Triviality of $\phi^4$ theory, is it settled now (2024)?

Question

According to the answer on question 364576 this should be settled. But after looking for clear statements of the current situation on triviality of $\phi^4$ theory, I'm still not sure, because:

1. In Scalar_field_theory we find the statement: "Michael Aizenman proved that the theory is indeed trivial, for space-time dimension $D \geq 5$. [6]".
   So that's not for $D=4$ (but this refers to the 1981 paper, so maybe the sentence just needs updating to the latest results?)
2. In Quartic_interaction it is stated that "The triviality of both the $\phi^4$ model and the Ising model in $d\geq 4$ can be shown ... [2]", so then it actually is trivial for $D=4$.
3. Reading arxiv abs 2305.05678 we still find the counterclaim that with an appropriate setup in 4 dimensions "one finds a non-trivial interacting theory".

So I'm wondering... is it settled now?

Answer 1

It sort of depends on what exactly you mean by "settled". Up to physics standards, the question is definitely settled: it has been understood, for many decades now, that $\phi^4$ in $d=4$ is trivial.
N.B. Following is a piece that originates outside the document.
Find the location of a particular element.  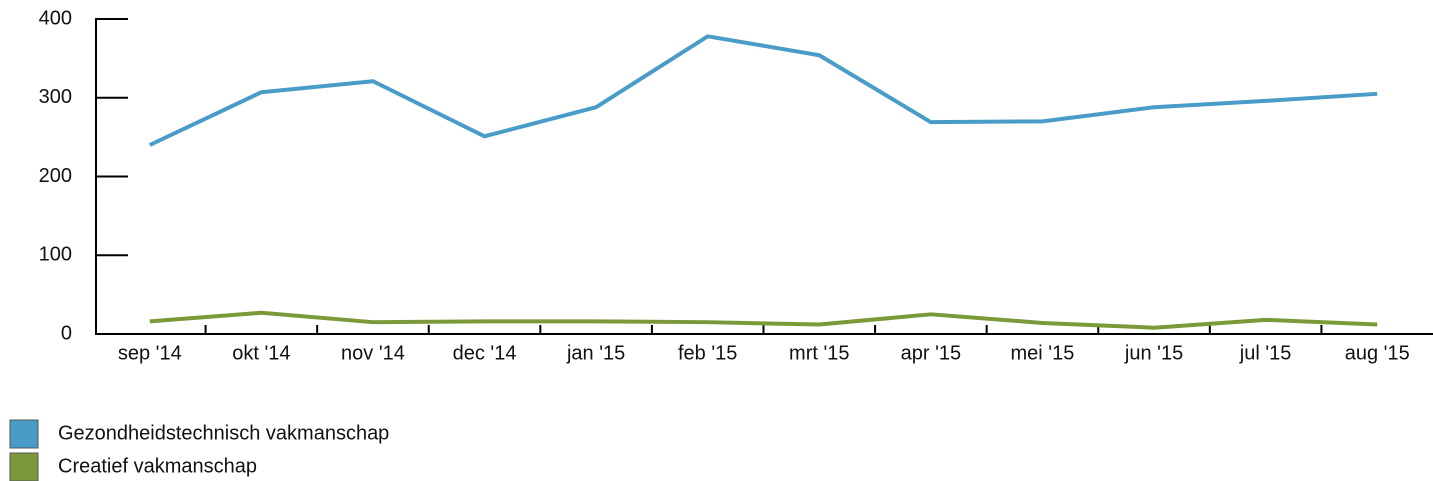

x-tick-label: feb '15 is located at coordinates (708, 353).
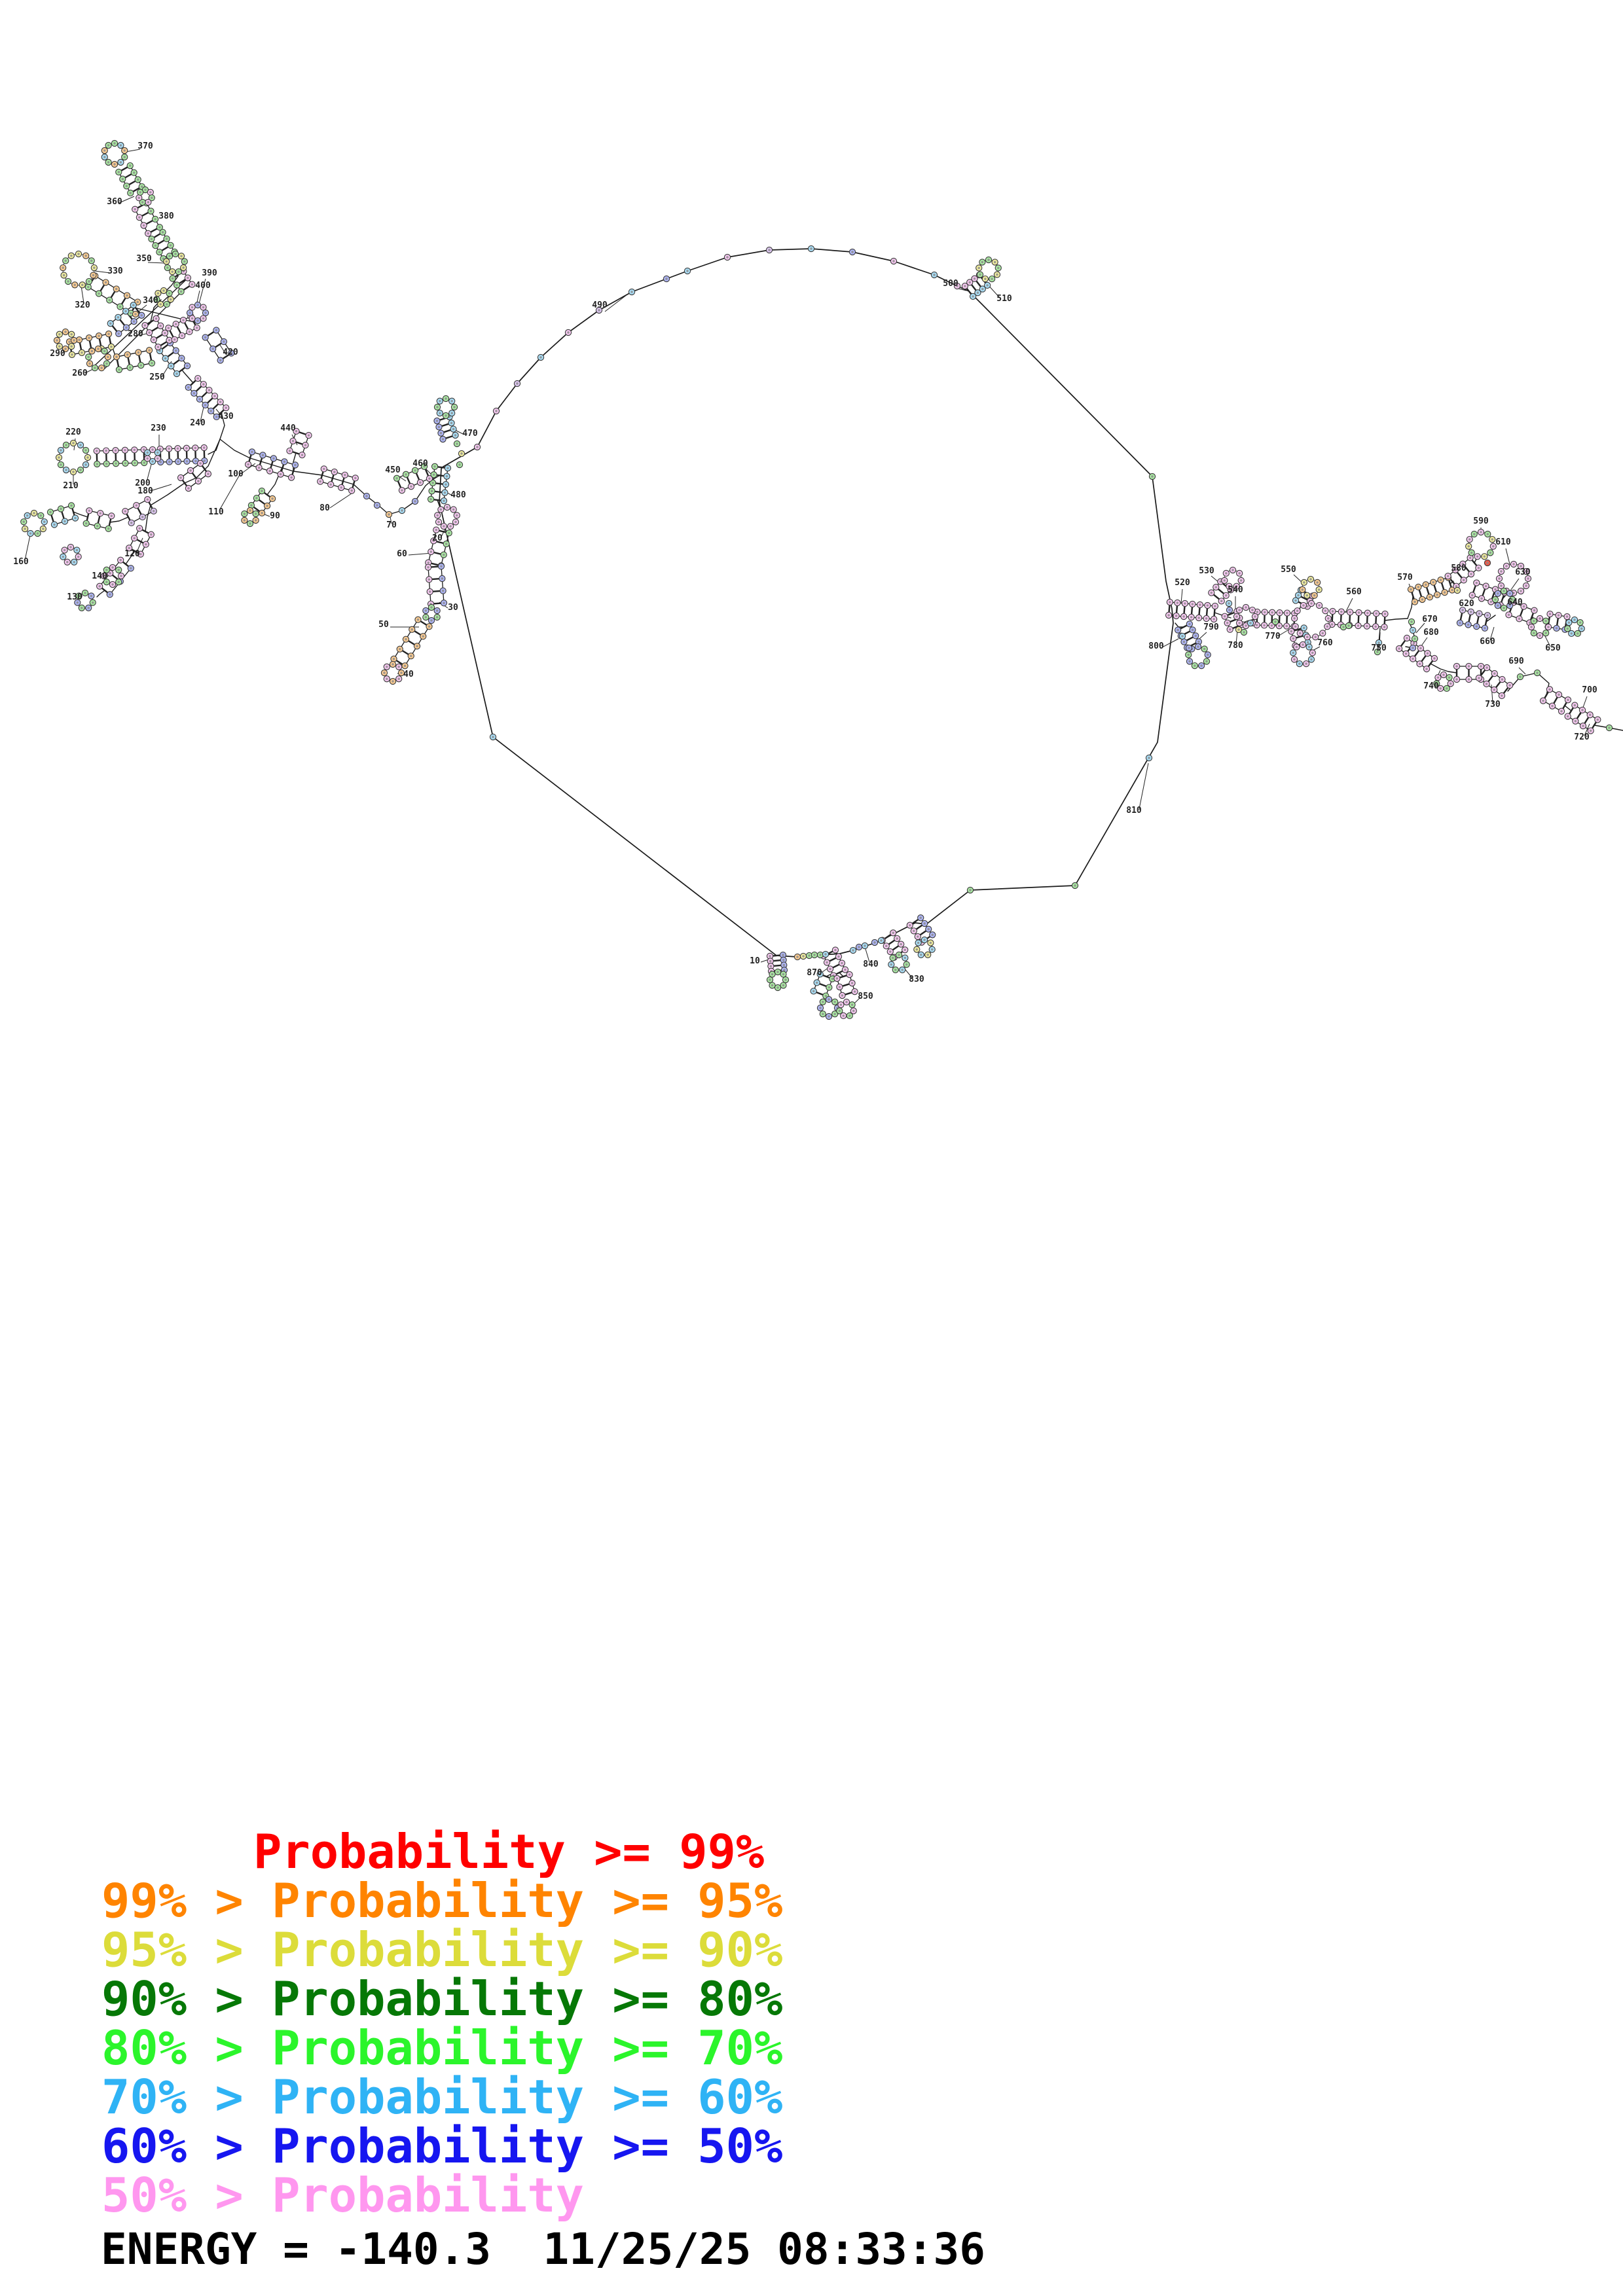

The only open question is to prove this in a way that mathematicians will find convincing. This is very similar to the Yang-Mills mass gap problem: physicists have known that YM is gapped for many decades now, it only remains to prove it in a mathematically rigorous way. But the answer is definitely "known".

We actually know the answer in any dimension. In $4d$, the only non-trivial theory is non-abelian Yang-Mills with a handful of bosons and fermions. If you add too many matter fields, or make the gauge field abelian, you make the theory trivial. In lower dimensions, any gauge theory is non-trivial, but e.g. $3d$ $\phi^6$ is again trivial. In $2d$, any $V(\phi)$ is non-trivial.

This is the correct, known answer. It is not "settled" only in the sense that we don't know how to prove this rigorously, but only because we don't have a rigorous definition of QFT. As soon as we manage to define QFT in a rigorous way, one should be able to prove these claims rigorously; absolutely nobody expects a surprise here: if your rigorous definition of QFT does not imply triviality of $\phi^4$, or a YM gap, then your definition is wrong.

It is important to stress that "triviality" in this context does not mean that the theory is boring or useless. For example, $4d$ QED is trivial, but it is obviously a tremendously useful theory, it makes the most accurate physical prediction ever. In this context, "triviality" simply means "infrared triviality", i.e., the coupling constant becomes smaller and smaller the lower the energy of your experiment is. QED and $\phi^4$, and many other theories, are infrared trivial, but they are still non-trivial, interacting, useful low-energy effective theories.

Answer 2

It is settled now, $\phi^4$-theory is indeed quantum trivial in 4 spacetime dimensions. In 4 spacetime dimensions, a series of papers by Luscher and Weisz demonstrated early numerical evidence (by performing RG in a lattice discretisation) that the $\phi^4$ theory should be trivial. But an actual formal proof was not known until Aizenman, Duminil-Copin. As you point out the proof for quantum triviality in $\geq 5$ spacetime dimensions is easier and was carried out earlier.

The third paper you link is explicitly carries out calculations in the large-N limit of the $O(N)$ model (where you have an $N$-dimensional multiplet of scalar fields). The other papers you list are all talking about what people usually refer to as $\phi^4$, which is the case when $N = 1$.

Answer 3

Currently, the question in $D=4$ is settled by this paper of Michael Aizenman and Hugo Duminil-Copin.